Sicurezza, investimenti e rilancio turistico di Genzano, sono i capisaldi del programma che Gabbarini presenterà agli elettori, con particolare attenzione alle tematiche ambientali ed allo sviluppo sostenibile: “Genano in questi anni ha via via perso il prestigio che si era guadagnata nell’immaginario collettivo, non solo ai Castelli Romani, grazie alle tante esperienze amministrative di centrosinistra, non solo la mia. Gli anni dei Cinque Stelle e purtroppo anche l’ultimo di Commissariamento hanno determinato l’attuale stato di abbandono. La perdita dell’ospedale e del Giudice di Pace sono due simboli di quanto abbiamo perso centralità per il nostro territorio. Non siamo stati capaci neppure di far sfilare i nostri storici carri allegorici in questo Carnevale. L’Infiorata ed il Carnevale sono due tratti distintivi della nostra identità che oggi sono appassiti e che vanno rilanciati. Le realtà che gestivano questi grandi eventi e che sono state smantellate dai Cinque Stelle, si è visto che non erano poltronifici, ma strumenti in grado di realizzarli questi eventi, facendo un servizio a tutta la comunità”.

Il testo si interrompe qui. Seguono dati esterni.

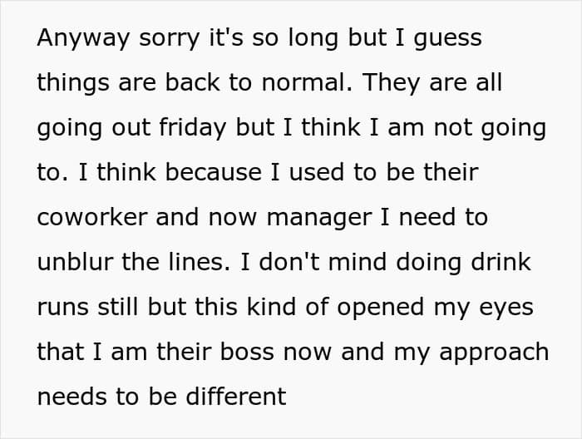Select the word "guess" in the text
Screen dimensions: 582x439
[447, 39]
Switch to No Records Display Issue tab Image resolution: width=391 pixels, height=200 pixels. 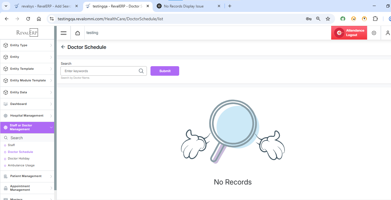point(183,6)
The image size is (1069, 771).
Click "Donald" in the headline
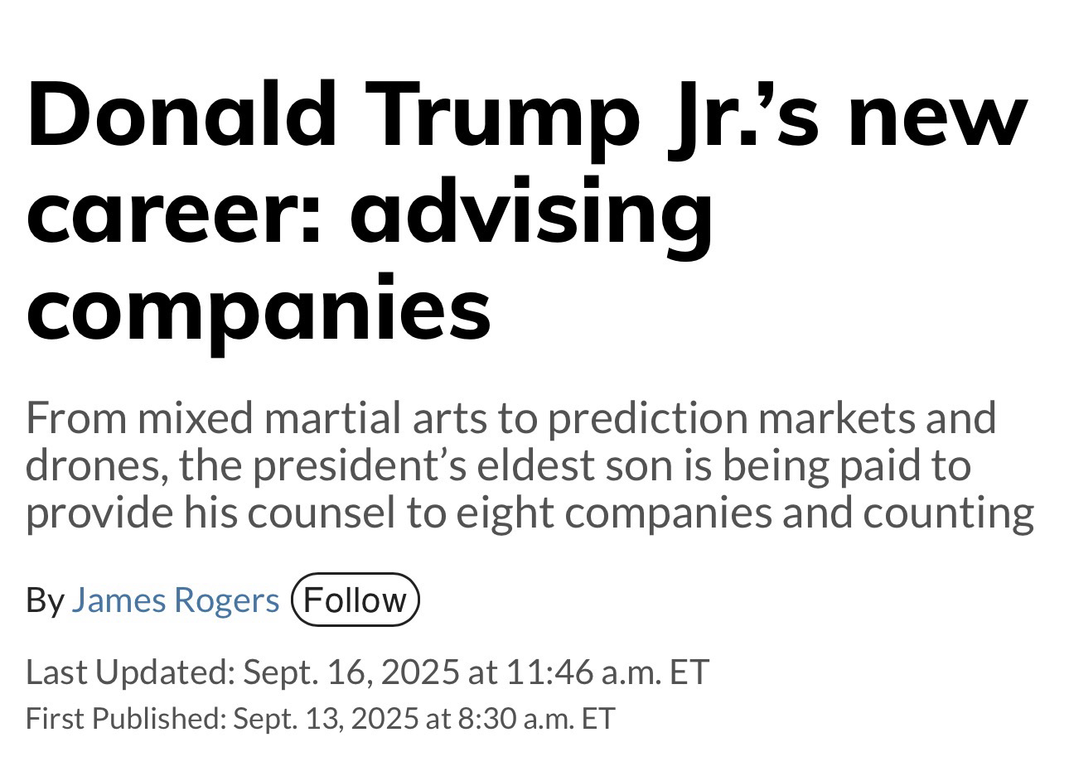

Gabbarini ne ha avuto anche per l’annosa questione dello spostamento della sede della Polizia Locale: “La sicurezza non è data dalla sede dei Vigili Urbani ma dalla loro efficienza e dal loro coordinamento nelle azioni con le altre forze dell’ordine. Lo spostamento di sede non solo non garantisce alcuna sicurezza ma peggiora le condizioni dell’intero corpo”.

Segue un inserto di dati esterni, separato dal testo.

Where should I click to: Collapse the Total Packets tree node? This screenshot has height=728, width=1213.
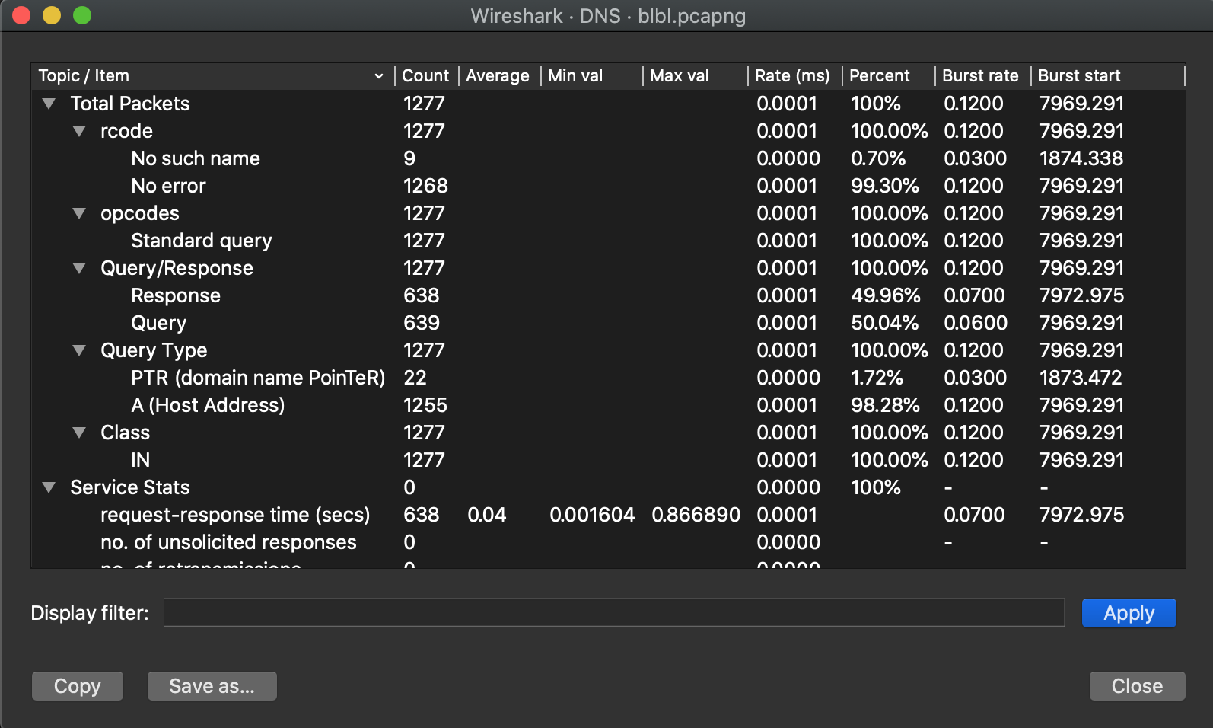49,104
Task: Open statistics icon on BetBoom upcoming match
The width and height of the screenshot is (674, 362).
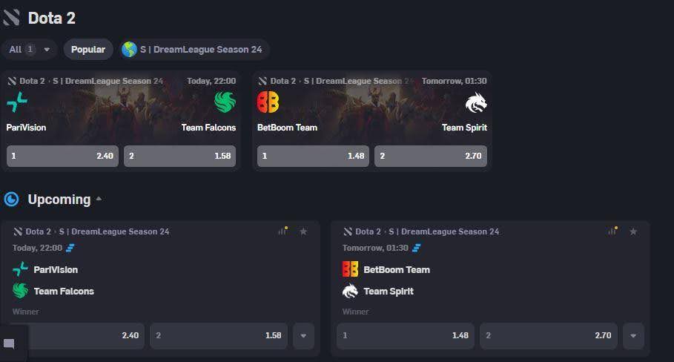Action: pyautogui.click(x=612, y=231)
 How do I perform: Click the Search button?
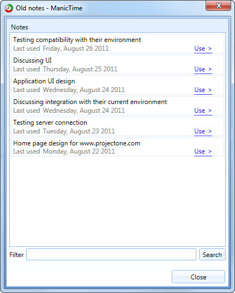(212, 254)
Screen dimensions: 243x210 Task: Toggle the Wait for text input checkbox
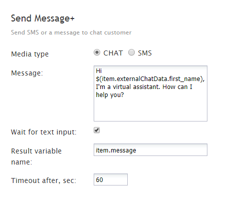[97, 130]
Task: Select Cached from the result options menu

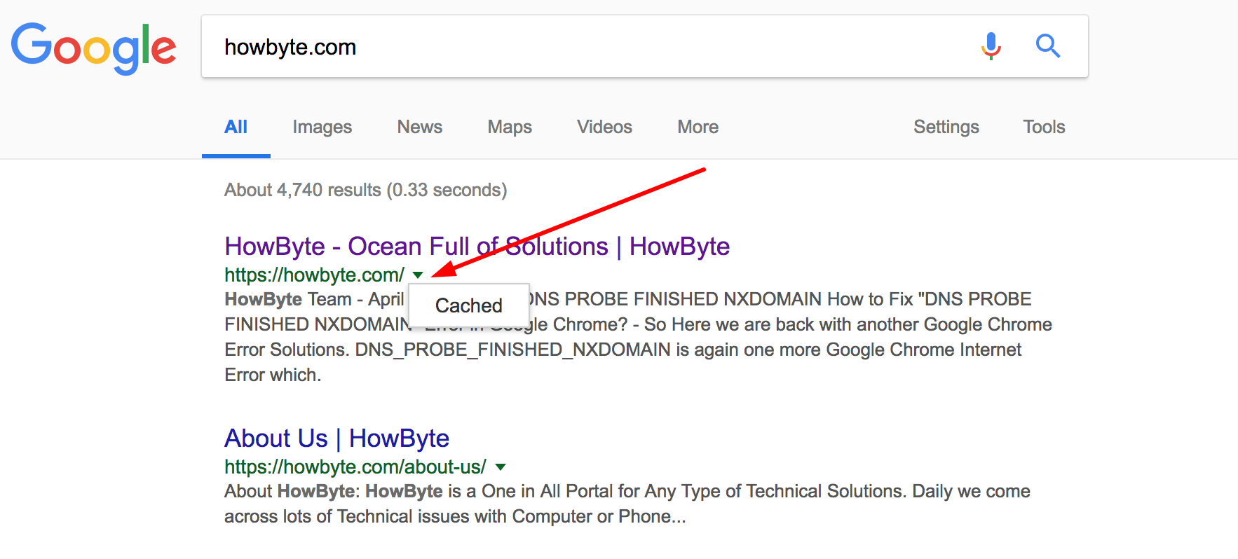Action: coord(468,305)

Il discorso quindi si è focalizato sulla politica e sulle divisioni del centrosinistra: “Città Futura si rivolge a tutti i cittadini, a destra e sinistra, che vogliono avere un governo capace e competente, che conosca Genzano, i suoi problemi e abbia delle idee per risolverli”.

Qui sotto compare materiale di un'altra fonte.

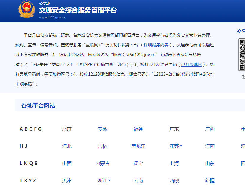Select the 黑龙江 province link

(138, 146)
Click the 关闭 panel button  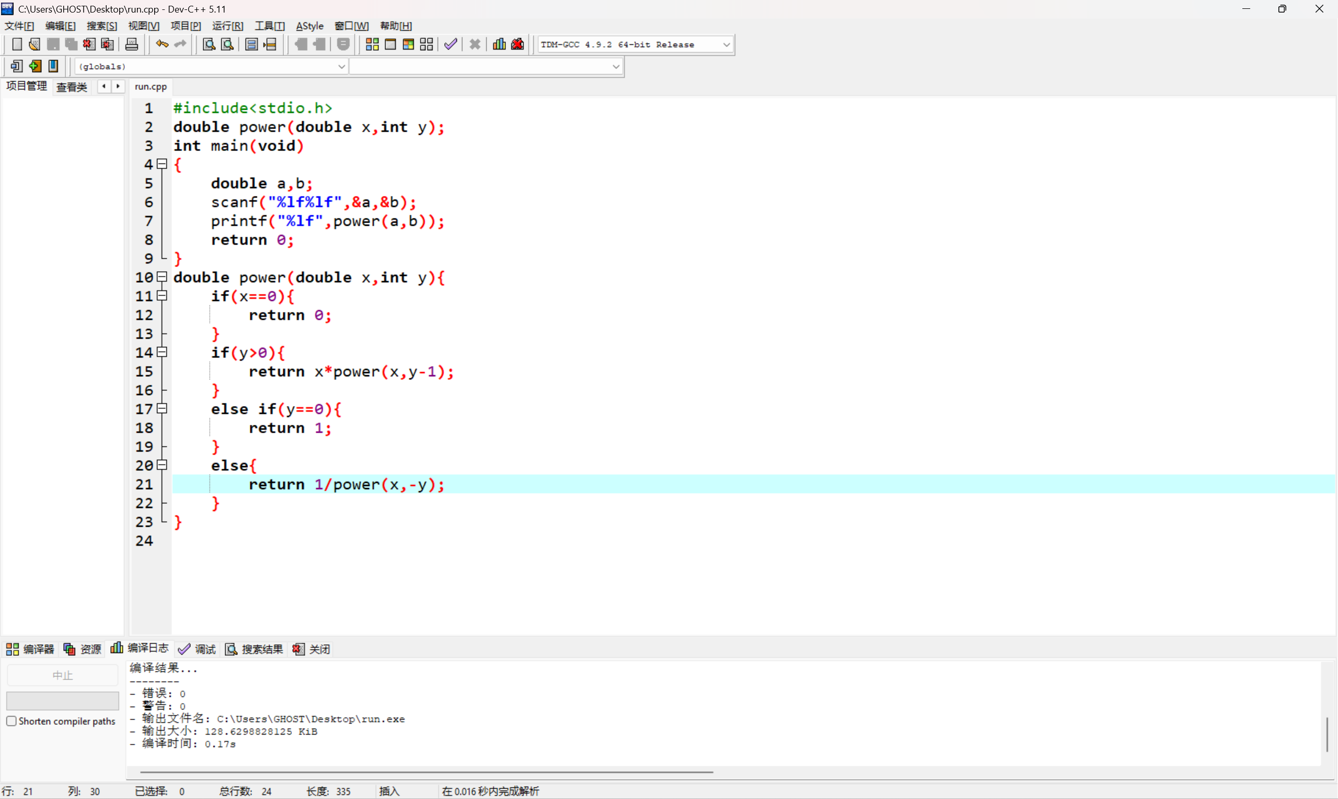312,649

Non sono mancate le stilettate agli ex compagni di viaggio: in particolare gli strali di Gabbarini sono verso il Pd: “Il Pd ha scelto di nascondere il passato del centrosinistra genzanese, fatto di tradizione e di buon governo, scegliendo di fatto come compagni di strada, personaggi che storicamente hanno sempre rappresentato e provocato le divisioni del centrosinistra negli ultimi 20 anni a Genzano”.

Abbiamo chiesto allora a Flavio Gabbarini quando si è rotto definitvamente il tavolo del centrosinistra, dato che fino allo scorso Novembre pareva raggiunta una sostanziale unità attorno al nome del giovane Carlo Zoccolotti: “Il nome di Carlo Zoccolotti sono stato io a proporlo, perché era necessario in un quadro che vedeva altre candidature in campo prendere piede, che il Partito Democratico avesse una sua proposta. Ma il nostro dissenso è nato sulla tattica e sulla strategia politica. Sulla tattica, quando il 30 Novembre il Pd portava a Genzano i suoi vertici regionali e provinciali per blindare il nome di Zoccolotti, senza un previo confronto con le altre forze politiche. Così mostrando di voler far digerire agli altri un pacchetto preconfezionato da prendere o lasciare. Sulla strategia: allorquando il segretario del Pd di Genzano definiva in una intervista a Castelli Notizie il progetto come un progetto di centro-centrosinistra, che tradotto dal politichese, significa escludere dal tavolo forze di sinistra, penso ai Comunisti Italiani ad esempio, che Genzano l’hanno governata e non hanno mai rappresentato momenti di spaccatura interna alle coalizioni. Ma la divisione definitiva è avvenuta quando a firmare l’accordo sul nome di Zoccolotti c’erano anche le forze che hanno consegnato ai Cinque Stelle il Comune di Genzano nel 2016. Non c’è nulla di personale ma tutto di politico in questo” ha sottolineato Gabbarini.

Con Gabbarini salgono a cinque gli aspiranti primi cittadini: nel centrodestra Michele Savini, sostenuto da Lega, Forza Italia e civiche, Alessandra Lattanzi, per Fratelli d’Italia e Genzano Risorge, Luca Lommi per Noi Domani, Carlo Zoccolotti per Pd, Italia Viva e due altre liste, e Gabbarini appunto, per ora appoggiato da Città Futura, ma nei prossimi giorni non si escludono novità, dato anche l’ormai certo abbandono da parte di Carlo Massa come candidatura autonoma.